Prostitution in the Democratic Republic of the Congo is legal but related activities are prohibited. The Congolese penal code punishes pimping, running a bawdy house or brothel, the exploitation of debauchery or prostitution, as well as forced prostitution. Activities that incite minors or promote the prostitution of others have been criminalised. The government does little to enforce the law. During the colonial era and the years that followed independence, the Ministry of Health issued calling cards identifying professional sex workers and provided them with medical health checks. However, this system was abandoned in the 1980s. Public order laws are sometimes used against sex workers. Street prostitutes report harassment, violence and extortion from the police. UNAIDS estimated there are 2.9 million sex workers in the country.
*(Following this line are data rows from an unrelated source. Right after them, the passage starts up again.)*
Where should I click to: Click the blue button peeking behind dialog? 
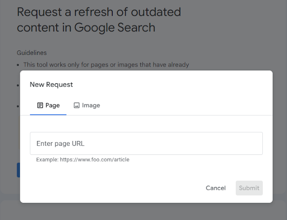[18, 170]
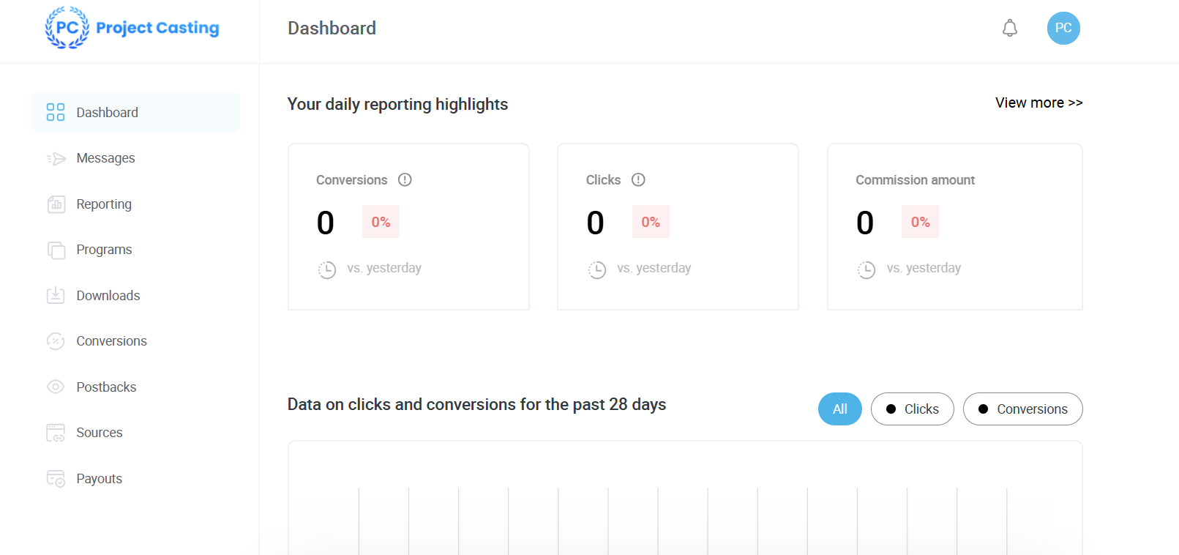Screen dimensions: 1179x555
Task: Click the Payouts card icon
Action: (56, 479)
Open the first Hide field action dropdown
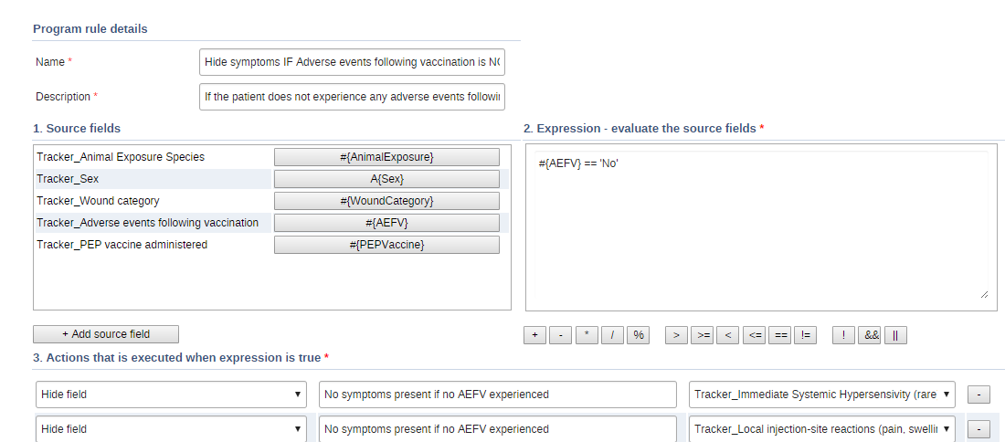This screenshot has height=442, width=1005. tap(172, 395)
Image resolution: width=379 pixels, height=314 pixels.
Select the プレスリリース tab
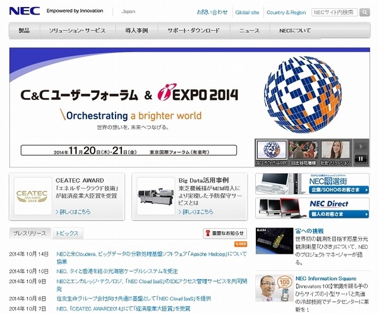coord(30,233)
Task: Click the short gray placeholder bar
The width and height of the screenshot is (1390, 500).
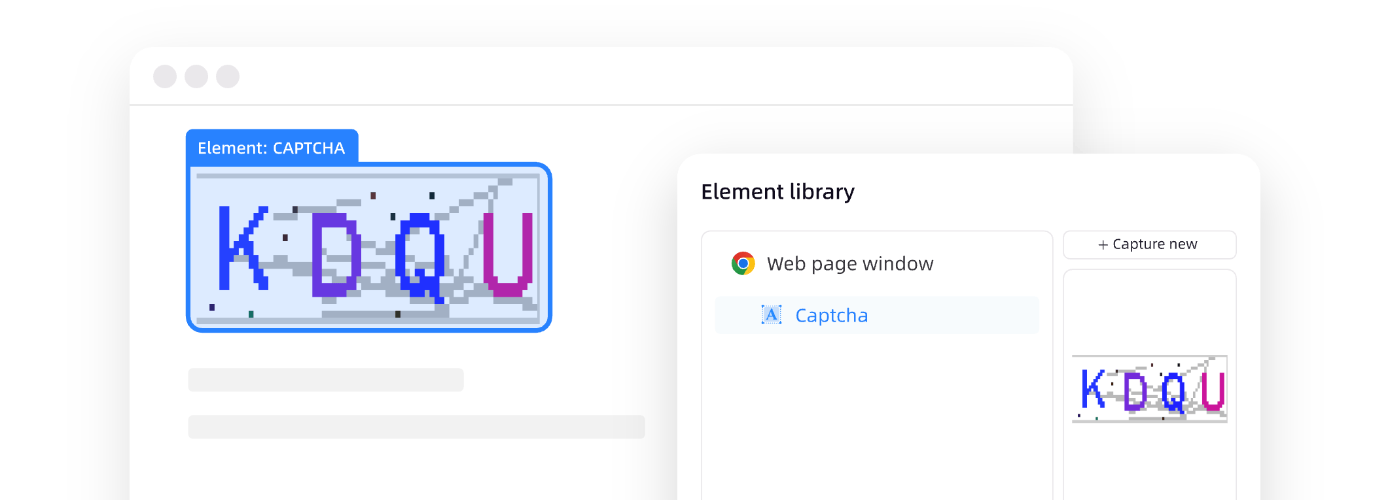Action: 326,380
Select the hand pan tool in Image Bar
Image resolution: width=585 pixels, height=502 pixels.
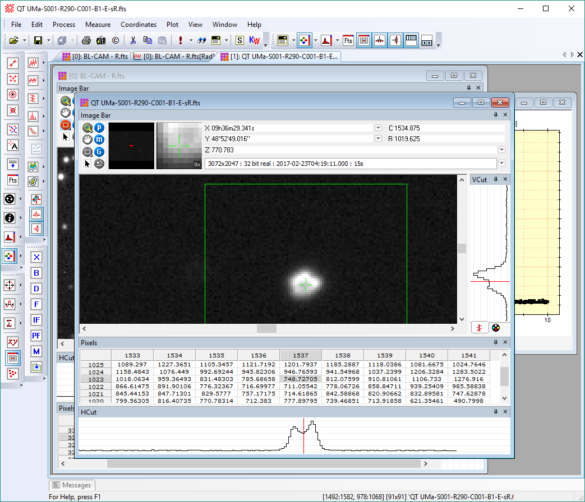(87, 140)
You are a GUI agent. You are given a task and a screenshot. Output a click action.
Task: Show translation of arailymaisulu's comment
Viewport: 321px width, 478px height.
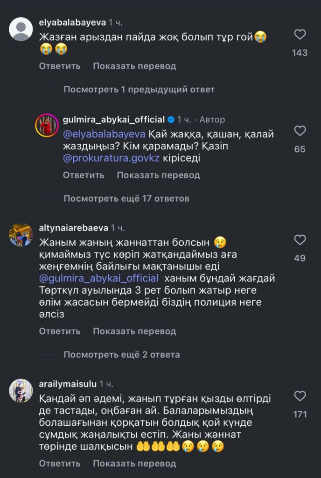pyautogui.click(x=134, y=464)
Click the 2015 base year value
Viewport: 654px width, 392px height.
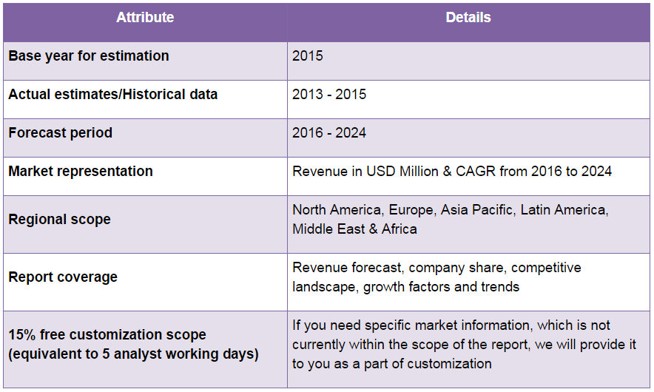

Food insecurity and extreme poverty are now the main reasons why women in the DRC become prostitutes. Traders make up the majority of clients, along with officials working for national and international NGOs. Many sex workers earn between $2 and $5 and payment is sometimes made in the form of food or other goods. Prostitutes working in bars and nightclubs receive between $10 and $20, and are known as "Londoners" as they dress like British girls on a Saturday night out. "VIP prostitution" operates from hotels, with sex workers earning between $50 and $100. Some Congolese prostitutes are from abroad or homeless children who have been accused of witchcraft.

==HIV==

The Democratic Republic of the Congo (DR Congo) was one of the first countries in Central Africa to recognize HIV, registering cases of HIV among hospital patients as early as 1983. UNAIDS reported in 2016 that there was an HIV prevalence of 5.7% amongst sex workers, compared with 0.7% amongst the general population. There is a reluctance to use condoms amongst the clients of sex workers, and will pay double the price for unprotected sex. Médecins Sans Frontières distribute condoms to sex workers and encourage their use.

==Child prostitution==
Child prostitution is a problem in the country but is generally ignored by the authorities. NGOs such as Association de Solidarité Internationale (ASI) and Reiper work to try and alleviate the problem.

There is evidence of sexual abuse of children by soldiers during the Continental and Civil wars. Between 2004 and 2008 there were 140 recorded instances of Congolese, Indian and UN Peace Corps soldiers paying for sex with children, with local criminal gangs being implicated.

Child prostitution in the country takes many forms:
- "Shegues" - Boys and girls from 13 to 16 years old who have run away from home and survive from the proceeds of street prostitution.
- "Kamuke" or "Petit Poussins" - Boys aged 10 to 17 years who take a passive role in sexual intercourse.
- "Filles Londoniennes" - Girls from 10 to 15 who offer sexual services in urban areas
- "Encadreurs Filles" - Girls offered to visiting dignitaries by the host as a sign of appreciation. This activity is becoming rarer.

==Sex trafficking==

The DRC is a source, destination, and transit country for women, and children subjected to sex trafficking. Women and girls were forced to marry or serve as sex slaves for members of some armed groups. Some street children are suspected to be exploited in sex trafficking. An NGO reported some families send their children to Kinshasa, after being promised educational opportunities for the children; however, upon arrival, the children are subjected to sex trafficking. Some Congolese women and girls subjected to forced marriage are highly vulnerable to sex trafficking. Congolese women and children migrate to other countries in Africa, the Middle East, and Europe, where some are exploited in sex trafficking.

The 2006 sexual violence statute (Law 6/018) prohibits sexual slavery, sex trafficking, and child and forced prostitution and prescribes penalties ranging from five to 20 years imprisonment.

The United States Department of State Office to Monitor and Combat Trafficking in Persons ranks the Democratic Republic of the Congo as a Tier 3 country.